Machine Vision System Can Track Vibrations for Production MonitoringStaff
posted on November 06, 2018 |
Prophesee SA (formerly Chronocam), known for neuromorphic vision systems, recently introduced a commercial implementation of the company’s event-based vision technology for machines.
The reference system, called Onboard, is aimed at developers of vision-enabled industrial automation systems such as robots, inspection equipment, and monitoring and surveillance devices. It features a VGA-resolution camera combined with a Qualcomm Snapdragon processor and can be integrated into a production camera system design.
Machine Vision Market
Market forecasters estimate the overall industrial machine vision market to be valued at USD $7.91 billion in 2017 and is expected to reach $12.29 billion by 2023, at a CAGR of 7.61% between 2017 and 2023 (source: Research and Markets). Factors driving this growth include the increasing need for quality inspection and automation, growing demand for AI and IoT integrated machine vision systems, the increasing adoption of Industrial 4.0 technologies, development of new connected technologies, growing demands for predictive maintenance and government initiatives to support smart factories.

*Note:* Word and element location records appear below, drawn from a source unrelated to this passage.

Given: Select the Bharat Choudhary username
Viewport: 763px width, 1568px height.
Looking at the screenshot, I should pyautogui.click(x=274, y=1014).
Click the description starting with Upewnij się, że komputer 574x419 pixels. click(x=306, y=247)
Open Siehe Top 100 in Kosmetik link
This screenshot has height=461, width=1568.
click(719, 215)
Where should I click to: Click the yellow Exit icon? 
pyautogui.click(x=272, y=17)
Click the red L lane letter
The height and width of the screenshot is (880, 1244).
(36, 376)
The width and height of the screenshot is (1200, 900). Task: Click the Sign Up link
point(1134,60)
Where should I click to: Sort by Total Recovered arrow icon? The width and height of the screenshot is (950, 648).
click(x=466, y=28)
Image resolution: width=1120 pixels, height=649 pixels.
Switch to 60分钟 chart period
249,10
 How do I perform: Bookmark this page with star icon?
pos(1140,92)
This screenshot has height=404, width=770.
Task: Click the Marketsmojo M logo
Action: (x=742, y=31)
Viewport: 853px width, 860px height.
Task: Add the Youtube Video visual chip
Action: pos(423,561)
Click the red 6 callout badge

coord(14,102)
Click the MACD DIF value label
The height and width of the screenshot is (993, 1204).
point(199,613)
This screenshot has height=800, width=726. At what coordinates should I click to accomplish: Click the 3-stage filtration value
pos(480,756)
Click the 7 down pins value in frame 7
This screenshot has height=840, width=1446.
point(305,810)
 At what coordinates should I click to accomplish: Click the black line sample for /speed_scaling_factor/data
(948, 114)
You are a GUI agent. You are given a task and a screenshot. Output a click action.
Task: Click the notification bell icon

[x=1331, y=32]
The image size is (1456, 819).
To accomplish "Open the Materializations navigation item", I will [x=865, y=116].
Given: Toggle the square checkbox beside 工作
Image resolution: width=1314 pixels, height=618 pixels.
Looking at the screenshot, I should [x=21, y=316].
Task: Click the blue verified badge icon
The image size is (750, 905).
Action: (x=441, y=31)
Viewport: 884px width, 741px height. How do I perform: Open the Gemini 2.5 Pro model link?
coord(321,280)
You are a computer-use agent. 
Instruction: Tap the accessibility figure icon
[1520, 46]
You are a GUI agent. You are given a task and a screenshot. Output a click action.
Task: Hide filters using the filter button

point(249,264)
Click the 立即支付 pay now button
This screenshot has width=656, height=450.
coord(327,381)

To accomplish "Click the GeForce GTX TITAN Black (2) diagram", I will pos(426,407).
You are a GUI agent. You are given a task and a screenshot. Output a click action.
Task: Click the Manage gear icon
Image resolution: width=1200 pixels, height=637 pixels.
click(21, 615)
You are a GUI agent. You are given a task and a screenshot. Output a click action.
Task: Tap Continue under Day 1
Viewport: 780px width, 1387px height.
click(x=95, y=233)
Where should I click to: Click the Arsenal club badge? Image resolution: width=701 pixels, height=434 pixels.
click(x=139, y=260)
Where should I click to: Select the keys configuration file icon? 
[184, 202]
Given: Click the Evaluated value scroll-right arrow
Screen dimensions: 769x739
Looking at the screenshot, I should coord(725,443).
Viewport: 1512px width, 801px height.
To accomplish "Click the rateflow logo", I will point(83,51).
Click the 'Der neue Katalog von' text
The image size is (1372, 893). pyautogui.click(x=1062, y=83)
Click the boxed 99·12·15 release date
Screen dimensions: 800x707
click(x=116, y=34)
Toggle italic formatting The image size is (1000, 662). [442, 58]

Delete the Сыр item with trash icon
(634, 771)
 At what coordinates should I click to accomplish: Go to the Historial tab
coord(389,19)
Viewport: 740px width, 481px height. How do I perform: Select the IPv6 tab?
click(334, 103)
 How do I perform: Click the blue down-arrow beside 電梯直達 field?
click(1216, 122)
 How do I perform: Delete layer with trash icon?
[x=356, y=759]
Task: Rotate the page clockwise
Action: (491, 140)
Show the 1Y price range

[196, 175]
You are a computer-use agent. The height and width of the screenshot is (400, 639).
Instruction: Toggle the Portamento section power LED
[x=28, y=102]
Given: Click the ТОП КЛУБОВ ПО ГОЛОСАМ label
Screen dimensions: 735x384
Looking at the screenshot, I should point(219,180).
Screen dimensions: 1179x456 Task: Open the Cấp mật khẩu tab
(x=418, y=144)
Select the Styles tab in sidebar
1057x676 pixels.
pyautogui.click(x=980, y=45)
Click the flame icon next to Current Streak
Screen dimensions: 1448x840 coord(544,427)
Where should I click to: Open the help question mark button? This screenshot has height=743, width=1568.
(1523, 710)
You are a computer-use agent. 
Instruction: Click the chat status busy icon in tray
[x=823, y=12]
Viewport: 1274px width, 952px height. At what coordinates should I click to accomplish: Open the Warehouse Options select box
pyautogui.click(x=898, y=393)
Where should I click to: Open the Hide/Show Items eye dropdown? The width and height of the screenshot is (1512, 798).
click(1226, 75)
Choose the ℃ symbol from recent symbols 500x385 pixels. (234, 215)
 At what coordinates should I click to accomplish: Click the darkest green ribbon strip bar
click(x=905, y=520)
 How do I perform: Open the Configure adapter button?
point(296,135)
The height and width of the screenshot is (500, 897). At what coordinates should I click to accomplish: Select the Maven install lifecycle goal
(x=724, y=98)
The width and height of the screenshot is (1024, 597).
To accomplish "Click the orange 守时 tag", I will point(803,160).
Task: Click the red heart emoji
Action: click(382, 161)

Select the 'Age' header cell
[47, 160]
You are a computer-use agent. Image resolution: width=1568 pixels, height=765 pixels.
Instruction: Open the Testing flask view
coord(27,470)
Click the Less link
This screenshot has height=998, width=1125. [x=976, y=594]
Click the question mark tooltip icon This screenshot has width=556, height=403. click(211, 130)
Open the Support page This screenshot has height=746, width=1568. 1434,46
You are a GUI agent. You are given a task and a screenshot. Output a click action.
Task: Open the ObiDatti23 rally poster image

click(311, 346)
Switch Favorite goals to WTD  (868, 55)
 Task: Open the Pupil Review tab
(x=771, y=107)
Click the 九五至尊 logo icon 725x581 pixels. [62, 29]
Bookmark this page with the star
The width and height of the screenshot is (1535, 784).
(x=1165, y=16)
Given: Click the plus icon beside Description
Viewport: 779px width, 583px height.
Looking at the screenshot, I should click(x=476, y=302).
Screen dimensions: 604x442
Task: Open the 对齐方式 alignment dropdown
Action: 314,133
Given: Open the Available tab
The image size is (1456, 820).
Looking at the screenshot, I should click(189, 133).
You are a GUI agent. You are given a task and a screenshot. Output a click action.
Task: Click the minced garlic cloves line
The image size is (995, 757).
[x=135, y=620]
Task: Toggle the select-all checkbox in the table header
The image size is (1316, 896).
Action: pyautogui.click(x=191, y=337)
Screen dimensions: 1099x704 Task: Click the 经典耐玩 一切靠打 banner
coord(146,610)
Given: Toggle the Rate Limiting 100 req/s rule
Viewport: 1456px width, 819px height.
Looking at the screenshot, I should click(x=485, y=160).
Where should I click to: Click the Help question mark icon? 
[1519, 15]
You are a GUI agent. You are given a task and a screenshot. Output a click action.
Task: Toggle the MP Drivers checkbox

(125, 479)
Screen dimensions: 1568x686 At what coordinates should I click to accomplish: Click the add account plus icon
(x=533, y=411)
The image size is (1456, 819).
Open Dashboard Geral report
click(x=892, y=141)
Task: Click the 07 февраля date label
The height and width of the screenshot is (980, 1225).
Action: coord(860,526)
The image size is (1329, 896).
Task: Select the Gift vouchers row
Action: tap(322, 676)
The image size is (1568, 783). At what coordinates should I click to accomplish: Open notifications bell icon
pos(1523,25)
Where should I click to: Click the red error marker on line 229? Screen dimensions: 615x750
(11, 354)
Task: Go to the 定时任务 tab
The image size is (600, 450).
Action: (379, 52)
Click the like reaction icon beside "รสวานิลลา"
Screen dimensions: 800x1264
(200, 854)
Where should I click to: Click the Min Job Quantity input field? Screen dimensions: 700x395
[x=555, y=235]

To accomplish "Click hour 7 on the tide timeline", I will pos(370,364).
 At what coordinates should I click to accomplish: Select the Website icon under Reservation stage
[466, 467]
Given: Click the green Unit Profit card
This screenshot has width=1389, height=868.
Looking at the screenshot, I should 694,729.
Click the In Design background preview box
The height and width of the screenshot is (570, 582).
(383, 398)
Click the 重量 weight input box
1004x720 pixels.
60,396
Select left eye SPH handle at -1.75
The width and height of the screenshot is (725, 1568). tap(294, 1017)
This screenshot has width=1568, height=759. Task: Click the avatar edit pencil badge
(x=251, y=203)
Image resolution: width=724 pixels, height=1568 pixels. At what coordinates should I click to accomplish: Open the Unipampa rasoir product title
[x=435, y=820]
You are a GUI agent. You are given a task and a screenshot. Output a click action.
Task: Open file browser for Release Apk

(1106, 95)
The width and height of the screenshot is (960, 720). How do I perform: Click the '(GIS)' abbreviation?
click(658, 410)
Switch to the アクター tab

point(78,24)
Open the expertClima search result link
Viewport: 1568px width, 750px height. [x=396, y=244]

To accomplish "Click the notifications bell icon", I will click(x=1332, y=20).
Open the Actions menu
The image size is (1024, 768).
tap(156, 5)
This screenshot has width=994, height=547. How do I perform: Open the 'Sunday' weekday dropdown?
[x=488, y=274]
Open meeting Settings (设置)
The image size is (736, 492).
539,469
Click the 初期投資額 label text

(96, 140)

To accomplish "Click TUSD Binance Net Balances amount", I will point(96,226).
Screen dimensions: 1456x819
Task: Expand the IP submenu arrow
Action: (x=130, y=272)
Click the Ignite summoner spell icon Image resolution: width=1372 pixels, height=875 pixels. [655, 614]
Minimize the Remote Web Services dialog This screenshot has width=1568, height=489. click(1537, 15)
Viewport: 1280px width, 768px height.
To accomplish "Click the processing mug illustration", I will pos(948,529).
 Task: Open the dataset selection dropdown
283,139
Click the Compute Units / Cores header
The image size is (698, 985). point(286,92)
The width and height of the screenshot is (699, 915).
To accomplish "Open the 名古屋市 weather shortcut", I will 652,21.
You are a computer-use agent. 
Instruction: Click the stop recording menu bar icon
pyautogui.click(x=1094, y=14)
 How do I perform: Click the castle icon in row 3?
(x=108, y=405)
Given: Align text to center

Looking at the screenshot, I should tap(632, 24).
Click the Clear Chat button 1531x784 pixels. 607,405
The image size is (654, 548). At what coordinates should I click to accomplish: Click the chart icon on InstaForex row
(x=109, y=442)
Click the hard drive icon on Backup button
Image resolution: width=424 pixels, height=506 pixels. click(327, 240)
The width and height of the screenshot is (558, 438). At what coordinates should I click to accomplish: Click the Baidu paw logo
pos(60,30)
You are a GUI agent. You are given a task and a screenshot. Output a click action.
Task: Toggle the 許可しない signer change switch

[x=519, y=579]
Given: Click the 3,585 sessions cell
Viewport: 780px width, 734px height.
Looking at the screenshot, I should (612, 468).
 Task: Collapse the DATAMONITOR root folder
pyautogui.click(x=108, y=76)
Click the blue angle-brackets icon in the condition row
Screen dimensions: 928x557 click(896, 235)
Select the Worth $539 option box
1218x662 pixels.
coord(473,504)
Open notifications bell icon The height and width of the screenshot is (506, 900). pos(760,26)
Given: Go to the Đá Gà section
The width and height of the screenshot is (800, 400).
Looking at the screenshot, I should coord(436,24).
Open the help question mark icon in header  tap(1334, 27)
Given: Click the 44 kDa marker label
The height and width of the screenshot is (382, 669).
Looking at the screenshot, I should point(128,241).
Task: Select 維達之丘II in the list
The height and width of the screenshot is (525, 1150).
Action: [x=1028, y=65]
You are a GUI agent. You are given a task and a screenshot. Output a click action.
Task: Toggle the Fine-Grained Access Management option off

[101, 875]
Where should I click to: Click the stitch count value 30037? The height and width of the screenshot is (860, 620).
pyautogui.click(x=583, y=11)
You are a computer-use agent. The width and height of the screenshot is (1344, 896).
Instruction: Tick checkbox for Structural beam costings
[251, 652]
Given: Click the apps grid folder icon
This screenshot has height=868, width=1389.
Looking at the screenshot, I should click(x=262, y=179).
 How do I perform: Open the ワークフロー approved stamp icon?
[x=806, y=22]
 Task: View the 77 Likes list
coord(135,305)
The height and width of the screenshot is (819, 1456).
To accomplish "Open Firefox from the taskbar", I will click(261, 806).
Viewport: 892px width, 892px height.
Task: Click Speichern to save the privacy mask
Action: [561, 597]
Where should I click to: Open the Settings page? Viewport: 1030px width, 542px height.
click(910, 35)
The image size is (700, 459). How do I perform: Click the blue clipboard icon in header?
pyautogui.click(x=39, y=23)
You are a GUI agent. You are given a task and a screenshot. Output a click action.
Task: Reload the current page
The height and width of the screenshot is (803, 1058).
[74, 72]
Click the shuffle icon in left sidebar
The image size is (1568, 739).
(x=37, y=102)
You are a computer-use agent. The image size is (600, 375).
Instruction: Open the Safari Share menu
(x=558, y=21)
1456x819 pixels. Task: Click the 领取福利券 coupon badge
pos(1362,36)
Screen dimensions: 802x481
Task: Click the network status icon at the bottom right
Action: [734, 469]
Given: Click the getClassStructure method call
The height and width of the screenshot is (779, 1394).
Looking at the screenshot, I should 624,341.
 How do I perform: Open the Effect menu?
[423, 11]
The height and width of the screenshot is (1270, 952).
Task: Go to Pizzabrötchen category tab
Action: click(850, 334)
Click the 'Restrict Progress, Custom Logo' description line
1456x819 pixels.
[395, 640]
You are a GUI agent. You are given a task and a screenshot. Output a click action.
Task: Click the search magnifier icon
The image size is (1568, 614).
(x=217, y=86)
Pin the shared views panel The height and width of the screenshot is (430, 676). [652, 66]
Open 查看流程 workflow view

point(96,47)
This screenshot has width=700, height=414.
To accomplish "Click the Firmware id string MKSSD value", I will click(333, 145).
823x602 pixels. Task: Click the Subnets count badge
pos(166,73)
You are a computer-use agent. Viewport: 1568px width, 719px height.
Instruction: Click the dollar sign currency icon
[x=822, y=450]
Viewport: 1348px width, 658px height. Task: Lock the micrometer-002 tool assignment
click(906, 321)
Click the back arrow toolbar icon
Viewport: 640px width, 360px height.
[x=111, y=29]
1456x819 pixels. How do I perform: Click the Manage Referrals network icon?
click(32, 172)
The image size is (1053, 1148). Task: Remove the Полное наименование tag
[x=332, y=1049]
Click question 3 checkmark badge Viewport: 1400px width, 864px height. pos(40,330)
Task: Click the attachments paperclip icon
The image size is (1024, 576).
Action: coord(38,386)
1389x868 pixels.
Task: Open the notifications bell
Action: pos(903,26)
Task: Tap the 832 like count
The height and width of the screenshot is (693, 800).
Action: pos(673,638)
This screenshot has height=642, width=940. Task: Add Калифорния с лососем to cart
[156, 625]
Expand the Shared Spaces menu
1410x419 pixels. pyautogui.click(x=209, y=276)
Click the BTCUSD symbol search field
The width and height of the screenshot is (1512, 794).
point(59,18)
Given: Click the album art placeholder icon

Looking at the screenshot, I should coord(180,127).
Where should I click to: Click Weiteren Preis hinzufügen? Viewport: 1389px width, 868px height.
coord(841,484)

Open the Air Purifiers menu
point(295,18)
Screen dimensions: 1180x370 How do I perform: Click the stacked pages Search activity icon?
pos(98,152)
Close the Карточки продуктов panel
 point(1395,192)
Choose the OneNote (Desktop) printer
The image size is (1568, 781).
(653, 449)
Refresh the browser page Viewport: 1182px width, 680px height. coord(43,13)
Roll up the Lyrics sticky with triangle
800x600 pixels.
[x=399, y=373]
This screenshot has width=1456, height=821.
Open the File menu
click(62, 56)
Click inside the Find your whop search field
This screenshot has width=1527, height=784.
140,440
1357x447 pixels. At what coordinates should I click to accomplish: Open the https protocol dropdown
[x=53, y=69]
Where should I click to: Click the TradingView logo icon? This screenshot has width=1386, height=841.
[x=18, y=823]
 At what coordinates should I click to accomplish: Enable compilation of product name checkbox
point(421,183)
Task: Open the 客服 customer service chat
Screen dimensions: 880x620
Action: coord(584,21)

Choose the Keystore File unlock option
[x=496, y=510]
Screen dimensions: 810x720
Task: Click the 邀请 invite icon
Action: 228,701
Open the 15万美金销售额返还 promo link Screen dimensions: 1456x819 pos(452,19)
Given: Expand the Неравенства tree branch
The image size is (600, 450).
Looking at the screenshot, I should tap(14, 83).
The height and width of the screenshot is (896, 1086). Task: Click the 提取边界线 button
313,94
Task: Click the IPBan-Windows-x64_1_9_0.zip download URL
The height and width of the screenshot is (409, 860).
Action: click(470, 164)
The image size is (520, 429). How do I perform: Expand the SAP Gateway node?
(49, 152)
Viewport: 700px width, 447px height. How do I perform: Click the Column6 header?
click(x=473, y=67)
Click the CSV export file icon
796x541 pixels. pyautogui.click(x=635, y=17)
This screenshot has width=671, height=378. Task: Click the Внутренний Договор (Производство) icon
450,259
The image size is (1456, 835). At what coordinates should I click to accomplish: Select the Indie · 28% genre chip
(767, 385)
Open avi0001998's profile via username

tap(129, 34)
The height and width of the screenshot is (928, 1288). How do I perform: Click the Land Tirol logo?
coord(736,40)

Prophesee’s Onboard reference system intends to provide a guide for developers to implement Prophesee’s neuromorphic vision technology for a variety of use models, including area monitoring, high-speed counting, vibration measurement, or real-time arc welding monitoring. Based on the company’s proprietary technique that uses a bio-inspired approach based on capturing events that change in the field of view of individual pixels (and avoiding the transmission of redundant data), machine vision systems that utilize Prophesee’s image data acquisition and processing solutions may save computational power, bandwidth, memory and energy.
The event-based approach also enables sensors to achieve much higher dynamic ranges than commonly associated with high-speed vision. And it allows cost-efficient sensors and systems to record events that would otherwise require conventional cameras to run at 10,000 frame/s and more.
The solution may also have applications in monitoring and surveillance. According to the company, the vision sensor’s high dynamic range allows operation in difficult lighting environments while producing much less data than a traditional frame-based approach and reducing the computational burden of scene analysis processing.
The company hopes to break into a wide array of markets, including accelerating quality assessment on production lines; reducing recalibration for high-speed inspection systems; positioning, sensing and movement guidance for robots to enable better human collaboration; and equipment monitoring (e.g. caused by vibration, kinetic deviations) making the system an asset for predictive maintenance and reduced machine downtime.
The Onboard reference systems consists of a VGA resolution, 640 x 480 pixel sensor with 15 μm pixels in a 3/4” optical format.
The dynamic range of the Prophesee vision sensor is greater than 120dB, with the ability to operate down to 100 millilux of scene illumination. The sensor is able to capture fast motions thanks to its sub-millisecond temporal resolution.
The Onboard reference system supports comprehensive connectivity options, including Ethernet, USB, HDMI and Wi-Fi.